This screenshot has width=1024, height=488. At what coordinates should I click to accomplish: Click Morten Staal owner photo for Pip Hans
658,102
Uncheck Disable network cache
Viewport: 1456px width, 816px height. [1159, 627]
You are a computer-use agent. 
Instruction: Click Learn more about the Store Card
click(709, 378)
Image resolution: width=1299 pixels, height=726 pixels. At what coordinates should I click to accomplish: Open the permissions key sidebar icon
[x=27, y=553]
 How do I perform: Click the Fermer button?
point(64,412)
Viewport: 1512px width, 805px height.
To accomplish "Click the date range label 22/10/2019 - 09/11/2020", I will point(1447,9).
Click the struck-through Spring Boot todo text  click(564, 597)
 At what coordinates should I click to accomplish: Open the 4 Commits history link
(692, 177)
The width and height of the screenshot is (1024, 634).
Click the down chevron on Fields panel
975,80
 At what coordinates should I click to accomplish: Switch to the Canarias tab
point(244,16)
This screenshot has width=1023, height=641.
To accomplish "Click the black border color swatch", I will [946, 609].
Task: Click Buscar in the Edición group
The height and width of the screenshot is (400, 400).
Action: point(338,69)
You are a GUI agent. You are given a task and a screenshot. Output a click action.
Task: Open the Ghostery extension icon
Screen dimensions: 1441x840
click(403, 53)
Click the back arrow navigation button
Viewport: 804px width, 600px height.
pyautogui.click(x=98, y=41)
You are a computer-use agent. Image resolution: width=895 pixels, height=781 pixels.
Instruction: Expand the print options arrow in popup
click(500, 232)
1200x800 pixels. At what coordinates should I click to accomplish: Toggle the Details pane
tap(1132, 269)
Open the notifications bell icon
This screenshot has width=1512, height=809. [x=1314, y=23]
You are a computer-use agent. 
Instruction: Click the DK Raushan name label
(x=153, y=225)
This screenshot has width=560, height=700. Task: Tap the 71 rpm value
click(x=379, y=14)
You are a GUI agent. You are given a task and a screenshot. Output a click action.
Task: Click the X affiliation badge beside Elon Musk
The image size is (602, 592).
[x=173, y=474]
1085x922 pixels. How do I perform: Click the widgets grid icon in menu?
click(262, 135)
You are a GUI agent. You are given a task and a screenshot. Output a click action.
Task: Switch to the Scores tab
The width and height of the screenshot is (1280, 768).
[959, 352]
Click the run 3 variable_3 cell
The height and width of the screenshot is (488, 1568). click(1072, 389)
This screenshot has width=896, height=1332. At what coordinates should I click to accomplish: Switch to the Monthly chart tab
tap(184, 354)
************
- WHAT THIS TASK INVOLVES
The range runs from the line above containing "Open the notifications bell icon" to the line containing "Task: Click the", inclusive. Restate those lines word for word and no others.

- WORKED SOLUTION
Open the notifications bell icon
This screenshot has width=1512, height=809. [x=1314, y=23]
You are a computer-use agent. 
Instruction: Click the DK Raushan name label
(x=153, y=225)
This screenshot has width=560, height=700. Task: Tap the 71 rpm value
click(x=379, y=14)
You are a GUI agent. You are given a task and a screenshot. Output a click action.
Task: Click the X affiliation badge beside Elon Musk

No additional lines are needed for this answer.